Conheça a história da vida e da morte de Zumbi dos Palmares
Séculos de passaram, até que em 1985 o Quilombo dos Palmares foi tombado pelo Iphan como Patrimônio Histórico, Arqueológico, Etnográfico e Paisagístico. Um outro título veio em 2017, o de Patrimônio Cultural do Mercosul, concedido pela Comissão de Patrimônio Cultural do bloco econômico formado por Brasil, Argentina, Uruguai e Paraguai.
Uma das pessoas que participaram do processo de tombamento do Parque Quilombo dos Palmares na década de 1980 foi o professor e pesquisador Zezito Araújo, que é alagoano e quilombola. Em entrevista ao g1, ele destacou a importância do processo para a comunidade negra brasileira, uma vez que o parque foi o segundo espaço negro tombado no Brasil.
“Enquanto isso, já havia milhares de templos religiosos e palácios tombados no Brasil. Ser esse espaço tão importante para o resgate da nossa história como povo ajudou, já naquela época, a trazer essa discussão sobre o que era preciso ser feito para rever o modo de contar a história do povo indígena e do povo negro de Alagoas”, afirma o professor Zezito.
Para Danilo Luiz Marques, professor da Universidade Federal de Alagoas (Ufal) e diretor do Núcleo de Estudos Afro-Brasileiros e Indígenas (Neabi), os processos de tombamentos e as pesquisas sobre a resistência negra fazem aumentar as visitas à Serra da Barriga, que abriga o antigo quilombo.

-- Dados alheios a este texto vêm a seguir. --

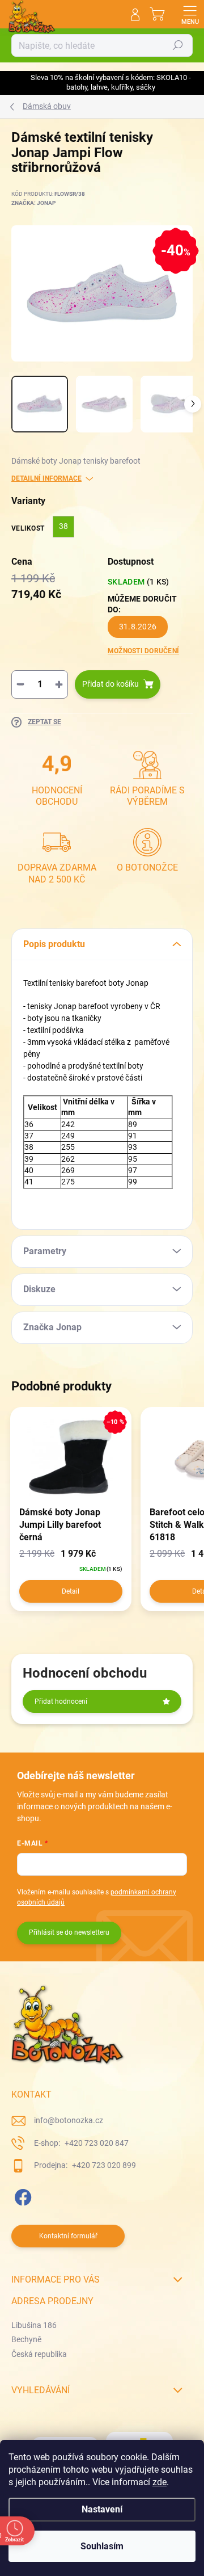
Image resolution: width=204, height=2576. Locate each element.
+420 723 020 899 (103, 2165)
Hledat (178, 45)
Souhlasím (102, 2546)
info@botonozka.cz (68, 2120)
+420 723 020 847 (96, 2143)
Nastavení (102, 2509)
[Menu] (190, 14)
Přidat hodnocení (61, 1701)
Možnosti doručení (143, 651)
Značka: (33, 203)
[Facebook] (21, 2195)
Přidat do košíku (110, 683)
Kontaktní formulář (68, 2236)
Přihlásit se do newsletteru (69, 1932)
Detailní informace (46, 478)
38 (63, 526)
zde (159, 2482)
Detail (70, 1591)
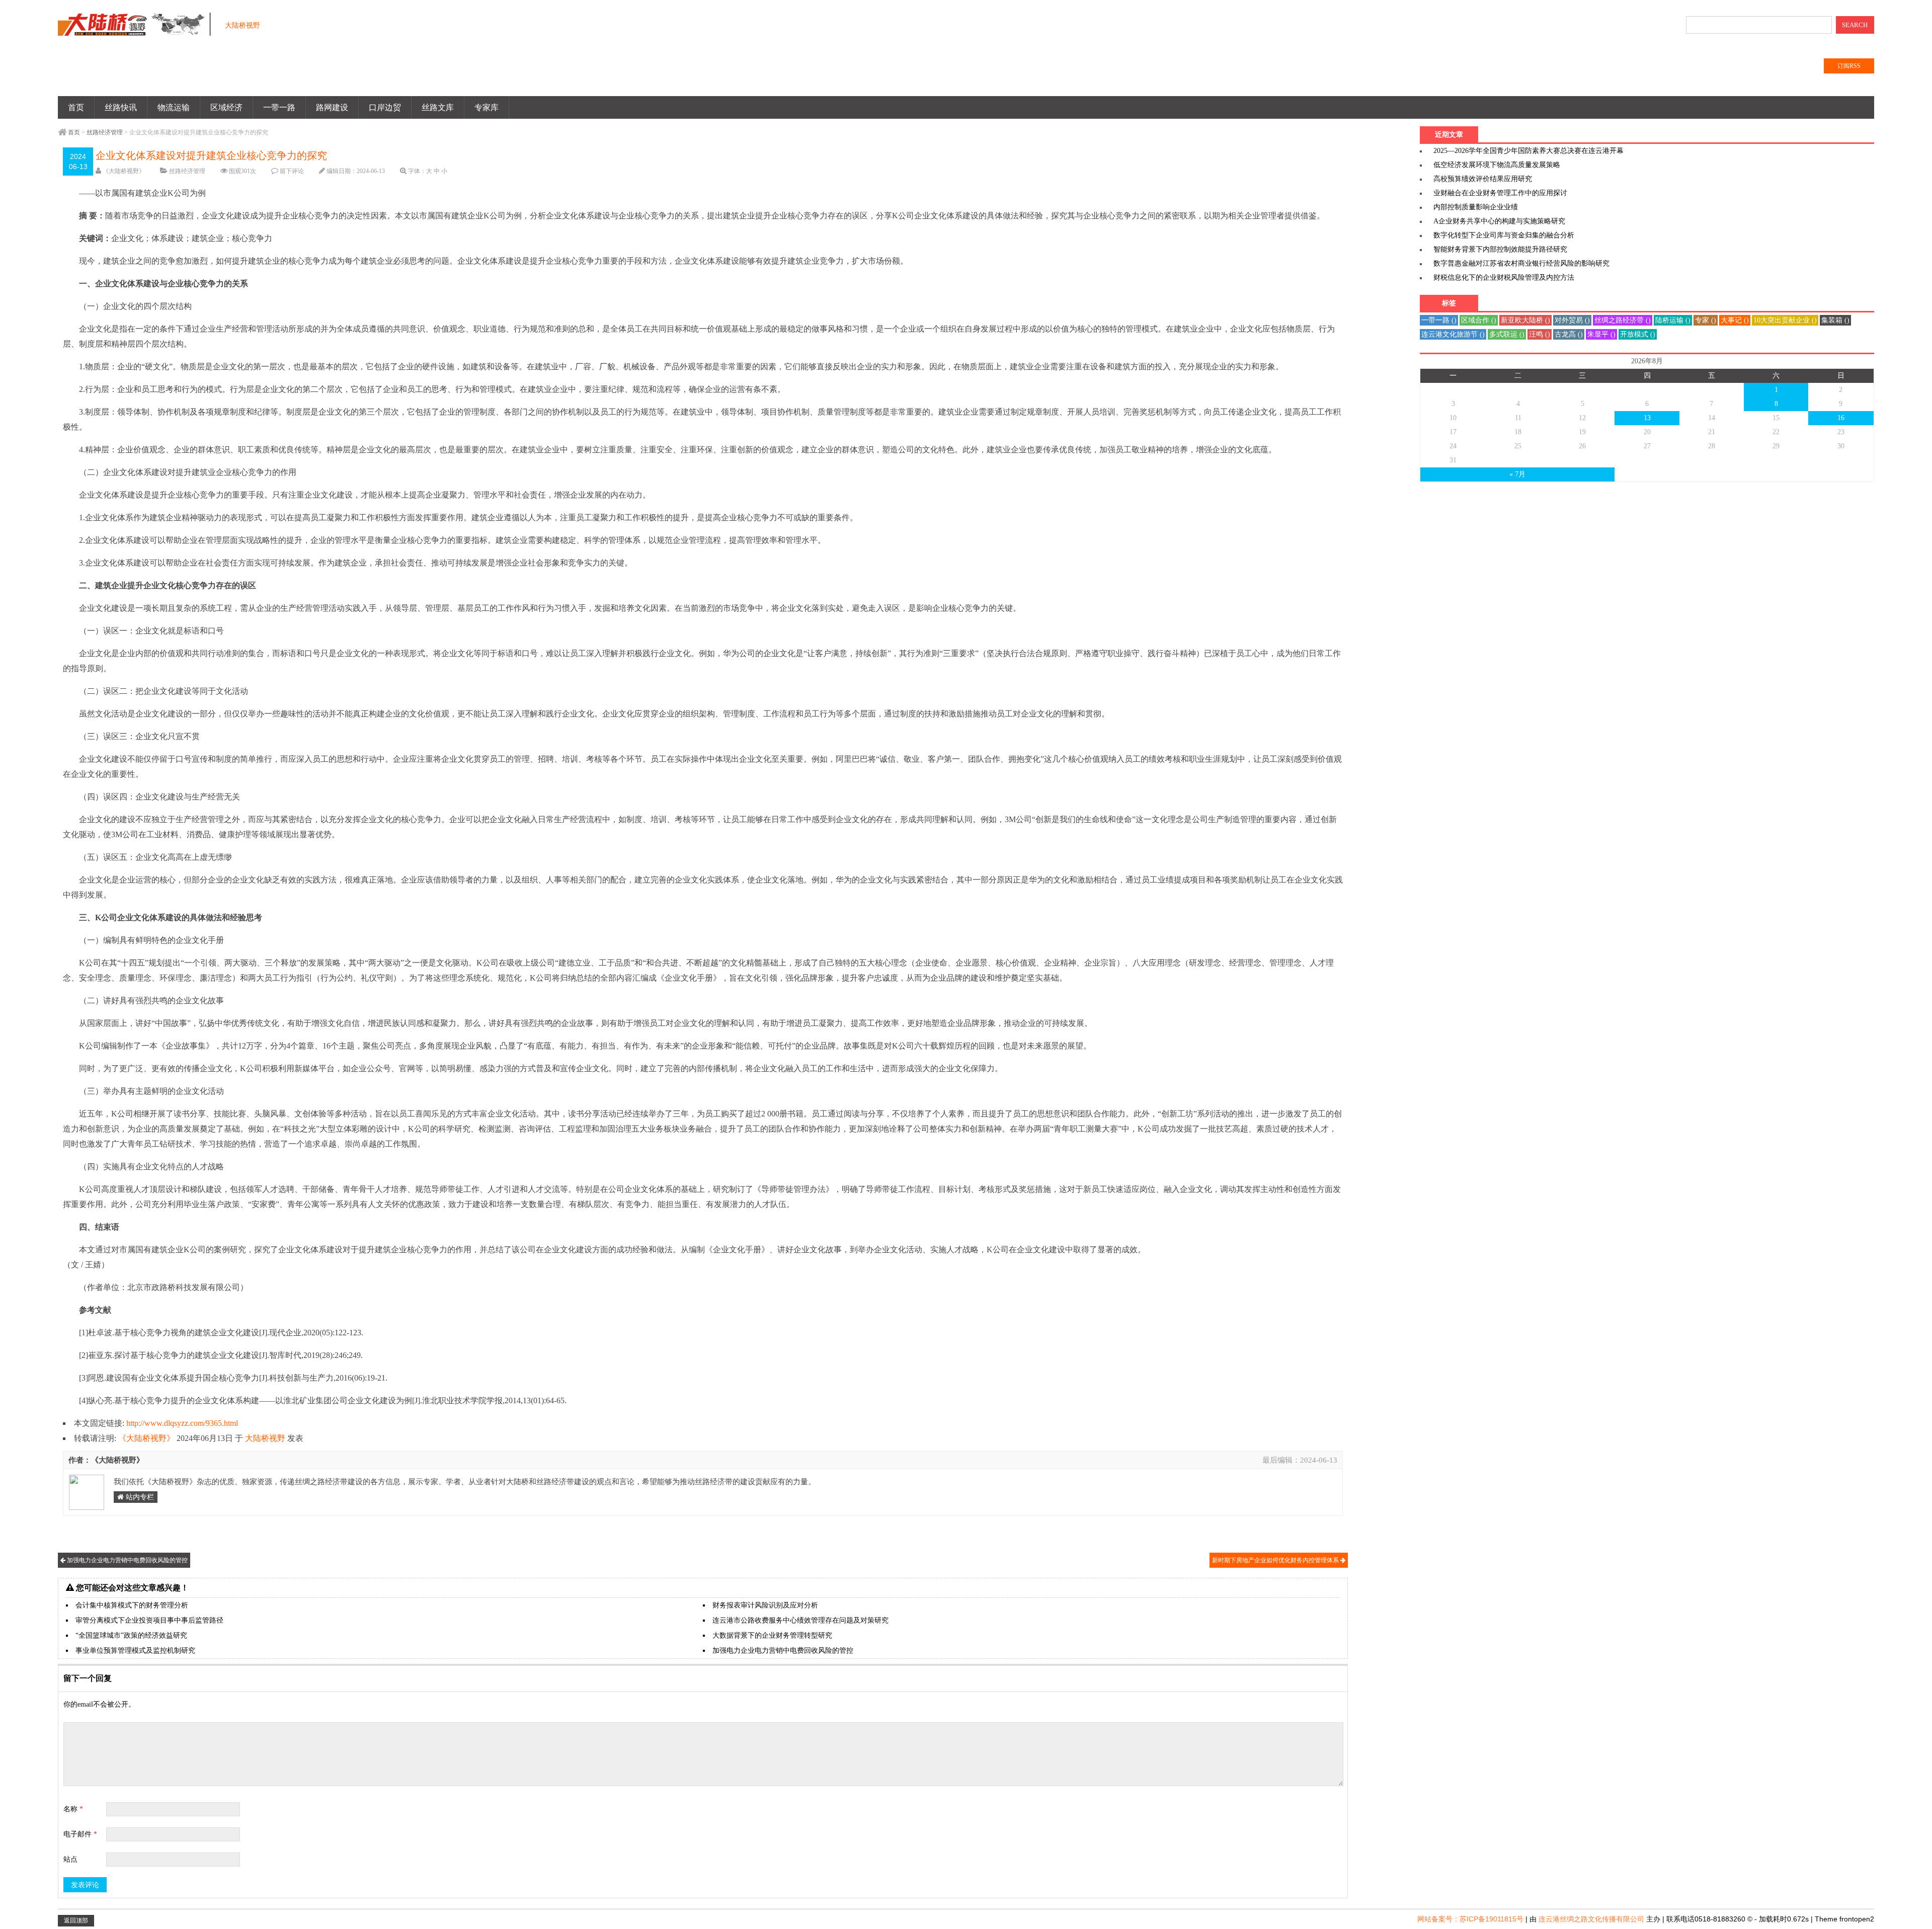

“O Quilombo dos Palmares é estudado em todo o mundo, recentemente um pesquisador alemão esteve em Alagoas pesquisando sobre o tema para sua tese de doutorado. Outro ponto importante foi o tombamento da Serra da Barriga pelo Instituto do Patrimônio Histórico e Artístico Nacional, na década de 1980 e, mais recentemente, pelo Mercosul”, explicou o professor.
Mas não só isso. Os pesquisadores concordam que a morte do americano George Floyd acendeu um debate mundial sobre os espaços de memória, ou seja, a forma como a história sempre é contada pelo viés colonial. Danilo Marques afirma que esse debate reacende a importância das reafirmações das identidades étnicas.
“No Brasil, isso refletiu com os questionamentos sobre os bandeirantes, sobre a figura do Borba Gato, no estado de São Paulo, e de Domingos Jorge Velho, em Alagoas. Isso ainda é somado ao protagonismo negro dentro de espaços importantes do mercado de trabalho, com a presença de profissionais negros ascendendo a cargos importantes e apontando para alguns destinos que contrapõem essas narrativas”, esclarece Marques.
Zezito Araújo reforça essa teoria, destacando o esforço para reverter a forma como figuras de escravocratas e de pessoas que promoveram o genocídio de nações indígenas ainda são vistas como personalidades importantes na história do estado, mas sem o devido olhar crítico.
"Olha, o movimento negro está trazendo novas releituras. Já há em alguns municípios um movimento para contar a história do nosso estado do ponto de vista em que os indígenas e negros são os protagonistas da história. Mas há lugares, como o Município de Atalaia, que dão destaque como heróis para figuras como Domingos Jorge Velho que participou do extermínio de vários aldeamentos”, ressalta Zezito.
O bandeirante Jorge Velho, citado pelos dois pesquisadores, foi o homem contratado pelo governador da capitania de Pernambuco para pôr fim à resistência no Quilombo dos Palmares, que passou a ser atacado com um contingente de 6 mil homens armados. Foi sob pressão do bandeirante que o quilombola Antônio Soares, após ser capturado, entregou Zumbi.